The faithful attendant flashed from the room, and before
anyone could stir or speak Valentin went on with the same
soldierly swiftness of exposition.
"Everyone here knows that a dead man has been found in the
garden, his head cut clean from his body. Dr. Simon, you have
examined it. Do you think that to cut a man's throat like that
would need great force? Or, perhaps, only a very sharp knife?"
"I should say that it could not be done with a knife at all,"
said the pale doctor.
"Have you any thought," resumed Valentin, "of a tool with
which it could be done?"
"Speaking within modern probabilities, I really haven't," said
the doctor, arching his painful brows. "It's not easy to hack a
neck through even clumsily, and this was a very clean cut. It
could be done with a battle-axe or an old headsman's axe, or an
old two-handed sword."
"But, good heavens!" cried the Duchess, almost in hysterics,
"there aren't any two-handed swords and battle-axes round here."

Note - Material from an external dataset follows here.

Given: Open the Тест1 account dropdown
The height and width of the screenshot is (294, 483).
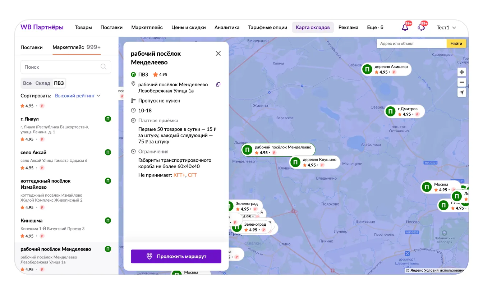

Valentin was still busy with the paper in front of him. "Tell
me," he said, still writing rapidly, "could it have been done with
a long French cavalry sabre?"
A low knocking came at the door, which, for some unreasonable
reason, curdled everyone's blood like the knocking in Macbeth.
Amid that frozen silence Dr. Simon managed to say: "A sabre--
yes, I suppose it could."
"Thank you," said Valentin. "Come in, Ivan."

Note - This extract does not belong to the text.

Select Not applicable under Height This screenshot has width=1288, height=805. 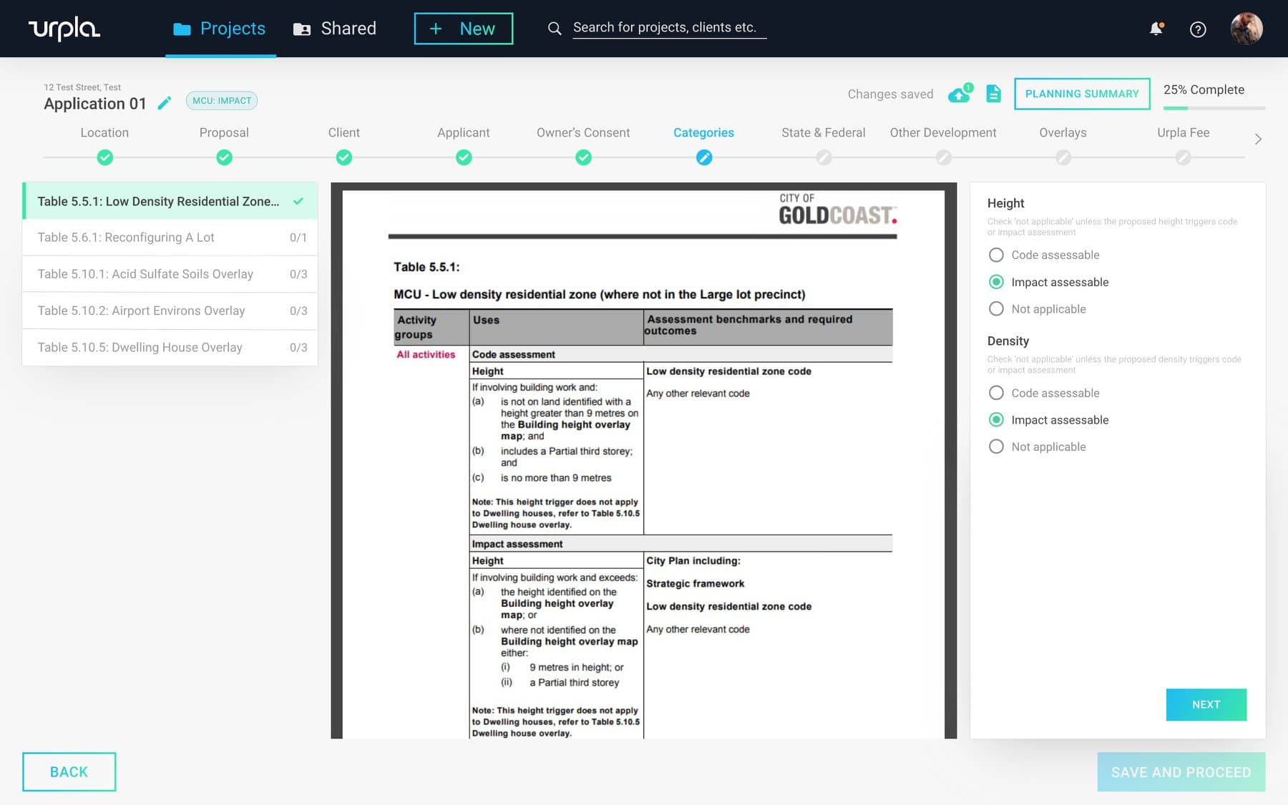(x=996, y=309)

The confidential Ivan opened the door and ushered in Commandant
Neil O'Brien, whom he had found at last pacing the garden again.
The Irish officer stood up disordered and defiant on the
threshold. "What do you want with me?" he cried.
"Please sit down," said Valentin in pleasant, level tones.
"Why, you aren't wearing your sword. Where is it?"
"I left it on the library table," said O'Brien, his brogue
deepening in his disturbed mood. "It was a nuisance, it was
getting--"
"Ivan," said Valentin, "please go and get the Commandant's
sword from the library." Then, as the servant vanished, "Lord
Galloway says he saw you leaving the garden just before he found
the corpse. What were you doing in the garden?"
The Commandant flung himself recklessly into a chair. "Oh,"
he cried in pure Irish, "admirin' the moon. Communing with
Nature, me bhoy."
A heavy silence sank and endured, and at the end of it came
again that trivial and terrible knocking. Ivan reappeared,
carrying an empty steel scabbard. "This is all I can find," he
said.
"Put it on the table," said Valentin, without looking up.
There was an inhuman silence in the room, like that sea of
inhuman silence round the dock of the condemned murderer. The
Duchess's weak exclamations had long ago died away. Lord
Galloway's swollen hatred was satisfied and even sobered. The
voice that came was quite unexpected.
"I think I can tell you," cried Lady Margaret, in that clear,
quivering voice with which a courageous woman speaks publicly. "I
can tell you what Mr. O'Brien was doing in the garden, since he is
bound to silence. He was asking me to marry him. I refused; I
said in my family circumstances I could give him nothing but my
respect. He was a little angry at that; he did not seem to think
much of my respect. I wonder," she added, with rather a wan
smile, "if he will care at all for it now. For I offer it him
now. I will swear anywhere that he never did a thing like this."
Lord Galloway had edged up to his daughter, and was
intimidating her in what he imagined to be an undertone. "Hold
your tongue, Maggie," he said in a thunderous whisper. "Why
should you shield the fellow? Where's his sword? Where's his
confounded cavalry--"
He stopped because of the singular stare with which his
daughter was regarding him, a look that was indeed a lurid magnet
for the whole group.
"You old fool!" she said in a low voice without pretence of
piety, "what do you suppose you are trying to prove? I tell you
this man was innocent while with me. But if he wasn't innocent,
he was still with me. If he murdered a man in the garden, who was
it who must have seen--who must at least have known? Do you
hate Neil so much as to put your own daughter--"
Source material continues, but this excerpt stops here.